» Task:
Would you copy out the whole listing exactly as given?

====== Given records

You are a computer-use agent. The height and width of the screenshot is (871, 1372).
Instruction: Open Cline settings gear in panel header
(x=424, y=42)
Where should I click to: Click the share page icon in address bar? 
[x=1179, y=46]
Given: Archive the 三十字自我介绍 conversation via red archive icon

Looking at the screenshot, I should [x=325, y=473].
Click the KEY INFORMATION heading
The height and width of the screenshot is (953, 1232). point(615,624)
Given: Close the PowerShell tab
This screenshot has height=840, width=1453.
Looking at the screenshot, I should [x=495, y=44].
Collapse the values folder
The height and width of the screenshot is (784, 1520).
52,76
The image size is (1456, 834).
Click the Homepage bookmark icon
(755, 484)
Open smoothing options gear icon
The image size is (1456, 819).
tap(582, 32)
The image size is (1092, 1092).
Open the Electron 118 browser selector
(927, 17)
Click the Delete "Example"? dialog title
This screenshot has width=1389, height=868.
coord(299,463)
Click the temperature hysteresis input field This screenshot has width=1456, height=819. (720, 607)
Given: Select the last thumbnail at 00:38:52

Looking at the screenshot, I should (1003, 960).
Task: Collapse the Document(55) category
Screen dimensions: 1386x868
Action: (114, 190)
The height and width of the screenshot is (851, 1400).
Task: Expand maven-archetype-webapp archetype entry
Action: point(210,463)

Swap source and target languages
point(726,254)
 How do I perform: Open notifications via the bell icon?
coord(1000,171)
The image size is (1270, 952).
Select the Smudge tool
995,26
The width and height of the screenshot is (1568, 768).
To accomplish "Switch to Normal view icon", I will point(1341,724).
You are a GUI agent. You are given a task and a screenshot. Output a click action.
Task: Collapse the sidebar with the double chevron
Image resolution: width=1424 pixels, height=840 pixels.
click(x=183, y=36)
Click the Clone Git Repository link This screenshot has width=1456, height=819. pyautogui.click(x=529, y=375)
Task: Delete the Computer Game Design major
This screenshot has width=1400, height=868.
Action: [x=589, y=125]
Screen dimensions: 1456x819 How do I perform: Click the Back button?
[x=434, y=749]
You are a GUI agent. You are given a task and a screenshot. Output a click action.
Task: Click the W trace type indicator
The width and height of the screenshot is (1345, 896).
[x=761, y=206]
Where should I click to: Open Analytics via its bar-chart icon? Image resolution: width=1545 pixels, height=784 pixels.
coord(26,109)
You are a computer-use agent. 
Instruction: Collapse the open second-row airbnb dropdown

============

» The answer:
You are a computer-use agent. The height and width of the screenshot is (871, 1372).
Instruction: Open Cline settings gear in panel header
(x=424, y=42)
Where should I click to: Click the share page icon in address bar? 
[x=1179, y=46]
Given: Archive the 三十字自我介绍 conversation via red archive icon

Looking at the screenshot, I should [x=325, y=473].
Click the KEY INFORMATION heading
The height and width of the screenshot is (953, 1232). point(615,624)
Given: Close the PowerShell tab
This screenshot has height=840, width=1453.
Looking at the screenshot, I should [x=495, y=44].
Collapse the values folder
The height and width of the screenshot is (784, 1520).
52,76
The image size is (1456, 834).
Click the Homepage bookmark icon
(755, 484)
Open smoothing options gear icon
The image size is (1456, 819).
tap(582, 32)
The image size is (1092, 1092).
Open the Electron 118 browser selector
(927, 17)
Click the Delete "Example"? dialog title
This screenshot has width=1389, height=868.
coord(299,463)
Click the temperature hysteresis input field This screenshot has width=1456, height=819. (720, 607)
Given: Select the last thumbnail at 00:38:52

Looking at the screenshot, I should (1003, 960).
Task: Collapse the Document(55) category
Screen dimensions: 1386x868
Action: (114, 190)
The height and width of the screenshot is (851, 1400).
Task: Expand maven-archetype-webapp archetype entry
Action: point(210,463)

Swap source and target languages
point(726,254)
 How do I perform: Open notifications via the bell icon?
coord(1000,171)
The image size is (1270, 952).
Select the Smudge tool
995,26
The width and height of the screenshot is (1568, 768).
To accomplish "Switch to Normal view icon", I will point(1341,724).
You are a GUI agent. You are given a task and a screenshot. Output a click action.
Task: Collapse the sidebar with the double chevron
Image resolution: width=1424 pixels, height=840 pixels.
click(x=183, y=36)
Click the Clone Git Repository link This screenshot has width=1456, height=819. pyautogui.click(x=529, y=375)
Task: Delete the Computer Game Design major
This screenshot has width=1400, height=868.
Action: [x=589, y=125]
Screen dimensions: 1456x819 How do I perform: Click the Back button?
[x=434, y=749]
You are a GUI agent. You are given a task and a screenshot. Output a click action.
Task: Click the W trace type indicator
The width and height of the screenshot is (1345, 896).
[x=761, y=206]
Where should I click to: Open Analytics via its bar-chart icon? Image resolution: width=1545 pixels, height=784 pixels.
coord(26,109)
You are a computer-use agent. 
Instruction: Collapse the open second-row airbnb dropdown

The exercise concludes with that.